── Listed entries ──

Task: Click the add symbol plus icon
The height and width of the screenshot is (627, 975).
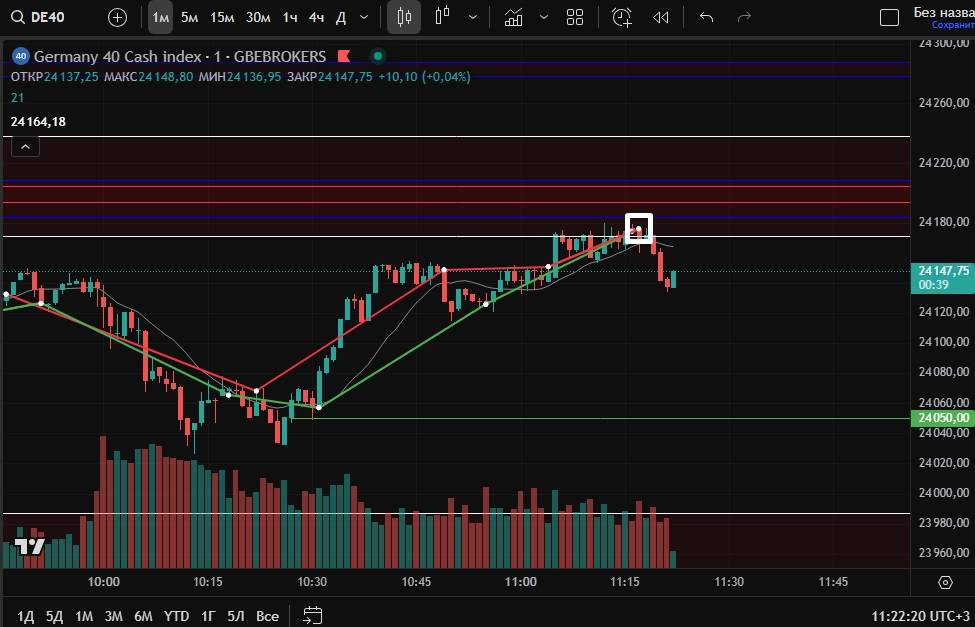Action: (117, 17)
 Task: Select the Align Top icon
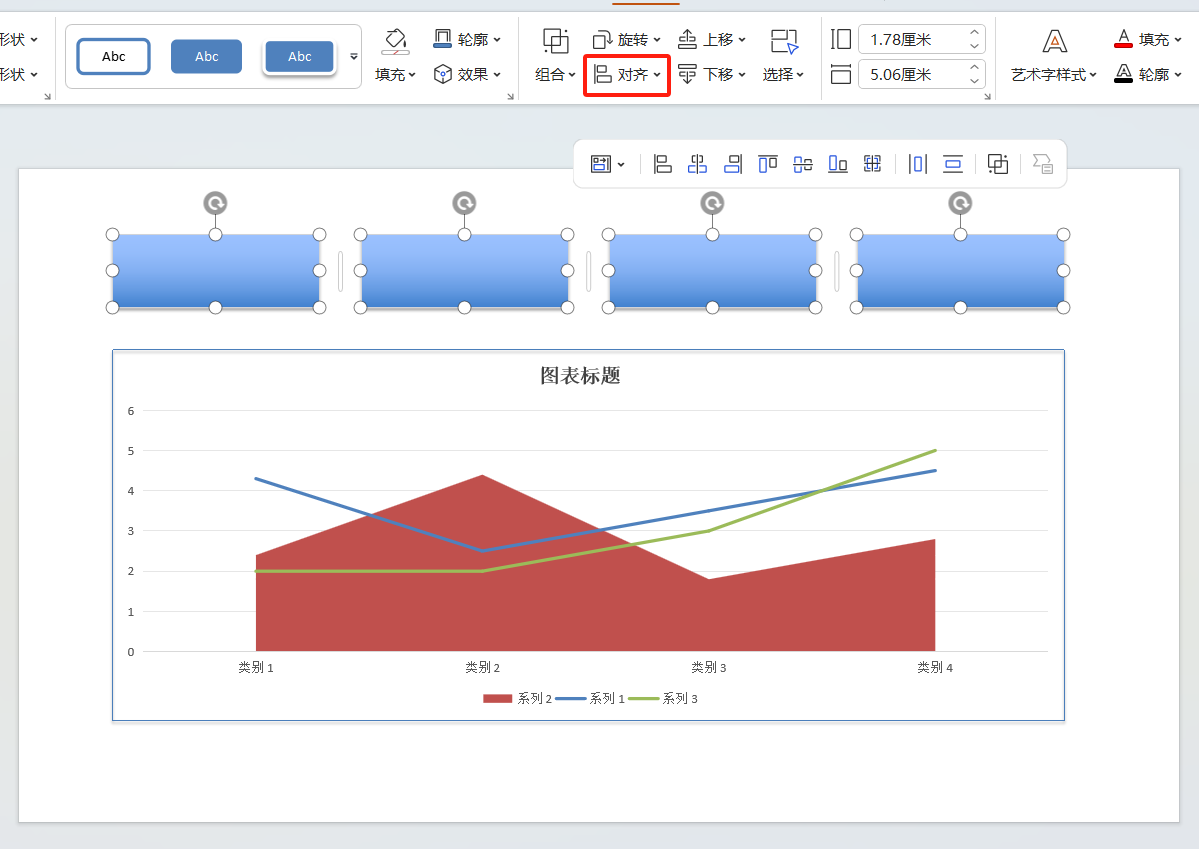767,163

───
── Listed entries ──

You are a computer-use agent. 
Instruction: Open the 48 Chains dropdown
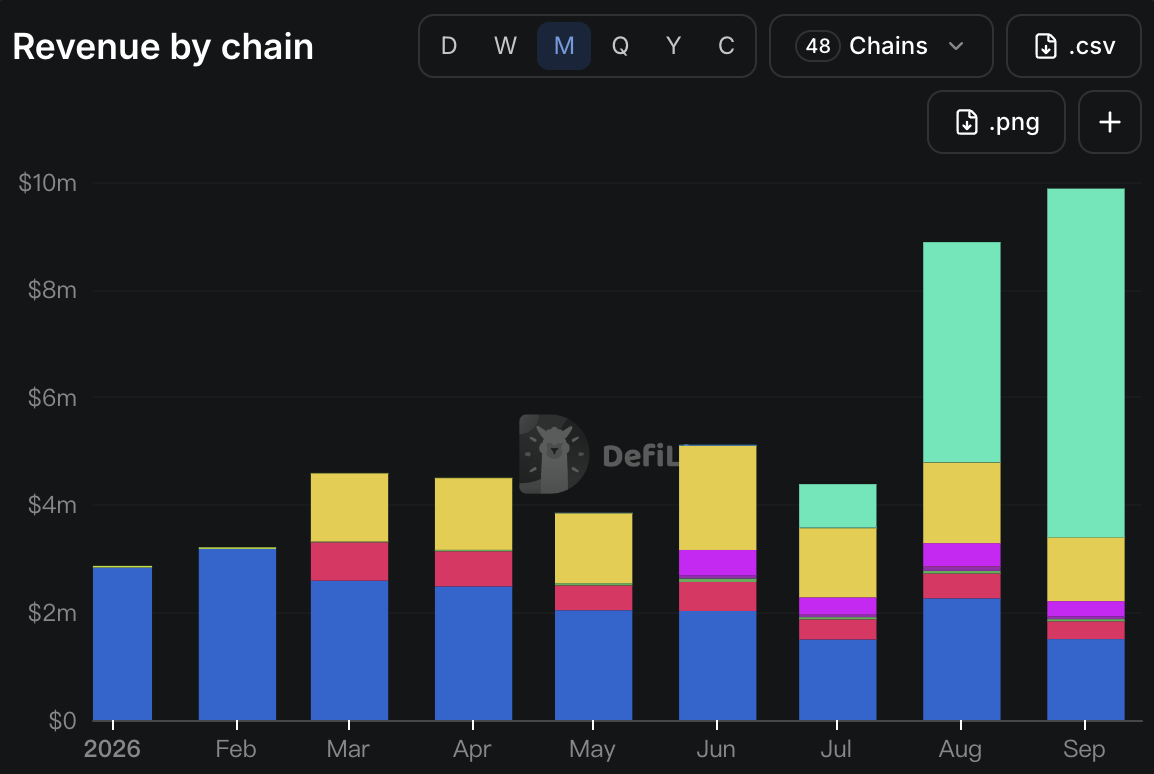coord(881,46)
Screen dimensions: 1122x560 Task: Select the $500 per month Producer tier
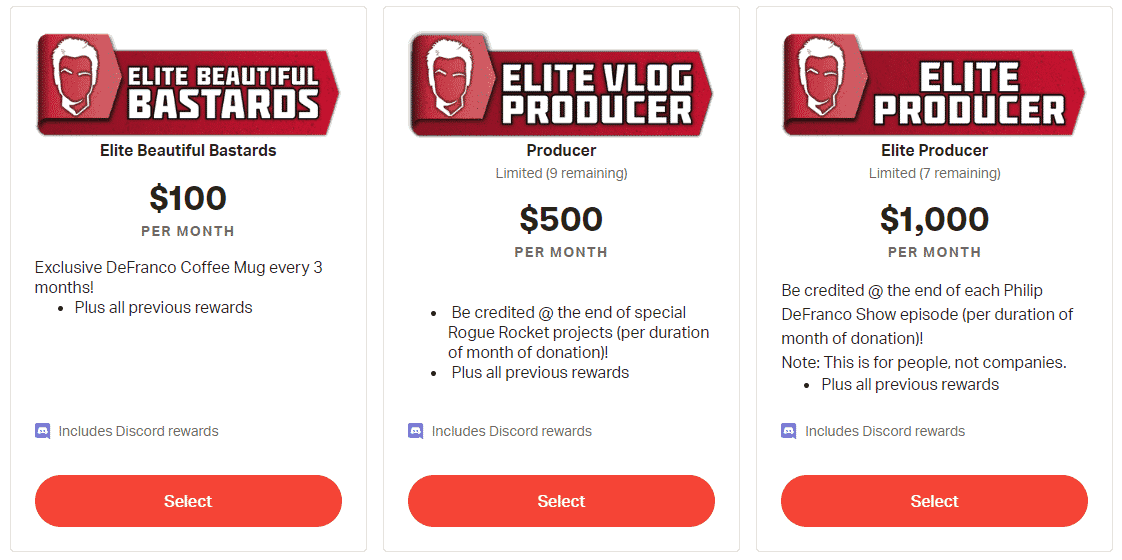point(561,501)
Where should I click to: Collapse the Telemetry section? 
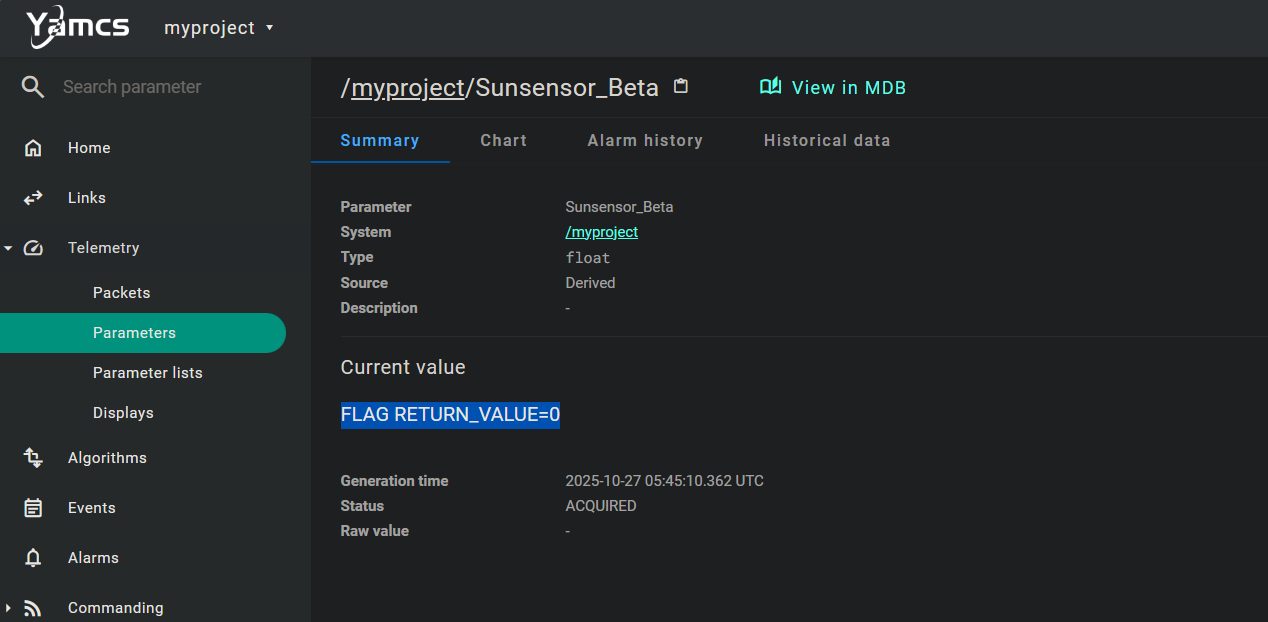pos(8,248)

───
── Listed entries ──

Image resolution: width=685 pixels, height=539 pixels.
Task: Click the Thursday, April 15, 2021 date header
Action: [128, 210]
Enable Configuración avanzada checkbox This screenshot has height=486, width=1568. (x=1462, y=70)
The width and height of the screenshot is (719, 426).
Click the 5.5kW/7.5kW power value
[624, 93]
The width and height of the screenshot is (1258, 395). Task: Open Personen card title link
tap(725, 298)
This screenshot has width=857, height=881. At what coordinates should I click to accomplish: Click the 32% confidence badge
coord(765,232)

───

**Set exercise:** Repeat word for word everything from the line containing "The width and height of the screenshot is (719, 426)." down to the line containing "coord(765,232)".

**Exercise result:**
The width and height of the screenshot is (719, 426).
Click the 5.5kW/7.5kW power value
[624, 93]
The width and height of the screenshot is (1258, 395). Task: Open Personen card title link
tap(725, 298)
This screenshot has width=857, height=881. At what coordinates should I click to accomplish: Click the 32% confidence badge
coord(765,232)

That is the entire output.